È credibile lo scenario di un golpe dei Pasdaran contro Khamenei?
«Sono in realtà possibili vari scenari. Teniamo presente che Khamenei è già una figura molto contestata all'interno del regime, dal momento che si è già scatenata la lotta perla successione. Lui vorrebbe imporre suo figlio Mojitaba, che però è inviso a gran parte del regime e del clero. Anche ai Pasdaran, che come sappiamo sono un variegato apparato economico, commerciale, militare e politico che controlla tutti i gangli vitali del Paese, dalla polizia all'intelligence. Anche al loro interno ci sono frange. Alcuni sostengono la Guida Suprema; altri vorrebbero rimpiazzarlo con un regime militare sul modello pakistano, altri vorrebbero eliminare la figura per superare il modello della Repubblica Islamica, e magari sostenere il ritorno del principe Ciro Reza Pahlevi».
Addirittura ci sono Pasdaran che vorrebbero il ritorno dello Scià?
«Una parte di loro sicuramente sì, e credo che siano in corso trattative del genere. Qualcosa si sta muovendo anche a livello di opposizione che si sta organizzando per prepararsi al cambio di regime. Non ci illudiamo che tutto possa ritornare come prima: ormai è tardi. Khamenei è fuori gioco. Cercava di ottenere il massimo dall’accordo, non ci è riuscito, ma secondo l’ideologia khomeinista l’Iran non può rinunciare alla bomba atomica e al suo programma nucleare, per raggiungere il suo obiettivo primario della distruzione dello Stato di Israele. Che non chiamano neanche così, ma “Entità Sionista”. Secondo loro è un corpo estraneo a un Medio Oriente che dovrà essere dominato dall’Islam sciita. Anzi, l’Islam sciita dovrà dominare il mondo, in attesa dell’arrivo del Salvatore, il Mahdi».
Le opposizioni in esilio più note sono i Mojahedin del Popolo Iraniano e i sostenitori dello Scià.

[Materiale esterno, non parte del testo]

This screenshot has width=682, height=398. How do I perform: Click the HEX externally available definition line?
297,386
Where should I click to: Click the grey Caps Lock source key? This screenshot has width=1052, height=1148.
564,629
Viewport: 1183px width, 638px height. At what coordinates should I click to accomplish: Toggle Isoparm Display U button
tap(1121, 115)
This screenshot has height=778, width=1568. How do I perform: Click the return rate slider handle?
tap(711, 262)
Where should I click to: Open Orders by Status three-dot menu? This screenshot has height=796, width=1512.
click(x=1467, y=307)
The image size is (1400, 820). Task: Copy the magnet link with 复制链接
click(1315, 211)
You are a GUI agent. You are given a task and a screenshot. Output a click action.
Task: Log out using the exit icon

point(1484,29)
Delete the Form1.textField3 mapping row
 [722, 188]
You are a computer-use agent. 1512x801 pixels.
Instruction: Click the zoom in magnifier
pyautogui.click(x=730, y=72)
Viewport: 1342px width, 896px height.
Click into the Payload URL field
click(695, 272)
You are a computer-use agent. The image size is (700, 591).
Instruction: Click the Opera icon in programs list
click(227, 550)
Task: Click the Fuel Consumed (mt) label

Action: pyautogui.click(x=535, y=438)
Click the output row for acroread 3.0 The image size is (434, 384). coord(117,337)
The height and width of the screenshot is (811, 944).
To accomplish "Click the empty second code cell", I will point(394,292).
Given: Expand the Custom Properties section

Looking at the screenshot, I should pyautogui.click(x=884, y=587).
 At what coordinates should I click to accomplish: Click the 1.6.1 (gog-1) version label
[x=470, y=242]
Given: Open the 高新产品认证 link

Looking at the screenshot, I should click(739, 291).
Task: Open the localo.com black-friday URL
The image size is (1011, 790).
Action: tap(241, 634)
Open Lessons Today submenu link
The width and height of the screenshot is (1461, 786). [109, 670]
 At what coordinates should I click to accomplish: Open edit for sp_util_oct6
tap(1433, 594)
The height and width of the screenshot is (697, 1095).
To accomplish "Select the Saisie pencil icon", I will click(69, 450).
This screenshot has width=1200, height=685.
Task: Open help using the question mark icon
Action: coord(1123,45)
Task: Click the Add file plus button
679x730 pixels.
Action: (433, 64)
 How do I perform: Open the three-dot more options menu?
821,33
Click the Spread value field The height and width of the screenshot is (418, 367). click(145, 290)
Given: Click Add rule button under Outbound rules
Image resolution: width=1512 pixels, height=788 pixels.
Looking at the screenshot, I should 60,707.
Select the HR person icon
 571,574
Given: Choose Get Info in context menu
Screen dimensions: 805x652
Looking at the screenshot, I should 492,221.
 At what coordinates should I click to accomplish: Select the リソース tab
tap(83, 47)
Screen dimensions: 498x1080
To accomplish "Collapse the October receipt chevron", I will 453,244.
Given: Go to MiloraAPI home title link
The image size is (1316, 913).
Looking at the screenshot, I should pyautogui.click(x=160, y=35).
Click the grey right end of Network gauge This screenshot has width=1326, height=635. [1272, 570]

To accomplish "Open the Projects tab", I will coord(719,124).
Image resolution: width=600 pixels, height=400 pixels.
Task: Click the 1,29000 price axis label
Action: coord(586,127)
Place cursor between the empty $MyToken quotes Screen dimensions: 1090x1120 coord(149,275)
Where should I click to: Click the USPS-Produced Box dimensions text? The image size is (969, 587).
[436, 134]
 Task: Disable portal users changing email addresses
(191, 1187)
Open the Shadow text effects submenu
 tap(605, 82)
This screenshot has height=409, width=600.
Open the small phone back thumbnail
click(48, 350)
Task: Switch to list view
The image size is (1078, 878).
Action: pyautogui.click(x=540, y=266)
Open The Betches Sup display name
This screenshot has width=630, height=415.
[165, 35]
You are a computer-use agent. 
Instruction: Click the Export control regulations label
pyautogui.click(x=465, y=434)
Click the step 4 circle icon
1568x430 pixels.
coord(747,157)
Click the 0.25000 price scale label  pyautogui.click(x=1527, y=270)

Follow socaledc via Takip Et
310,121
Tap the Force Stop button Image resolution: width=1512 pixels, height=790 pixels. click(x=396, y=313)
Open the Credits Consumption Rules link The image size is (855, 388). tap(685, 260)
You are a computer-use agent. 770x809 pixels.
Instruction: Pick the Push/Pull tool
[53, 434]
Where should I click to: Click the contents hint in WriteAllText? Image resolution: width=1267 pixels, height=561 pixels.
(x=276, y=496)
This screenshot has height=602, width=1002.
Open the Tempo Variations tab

«Gli oppositori democratici in patria stanno soprattutto in galera. La diaspora più importante è quella monarchica. I Mojhaedin si sono resi un po’ invisi a molti, ma nella transizione potrebbero riprendersi. Teniamo comunque presente che stiamo parlando del Paese sicuramente più sviluppato del Medio Oriente, quello più ricco di risorse sotto tutti gli aspetti. Risorse umane, di potenzialità economica, ha un tessuto sociale molto sviluppato. Non stiamo parlando di un Paese povero e, culturalmente limitato, stiamo parlando di una società già pronta, e molto simile a quella europea».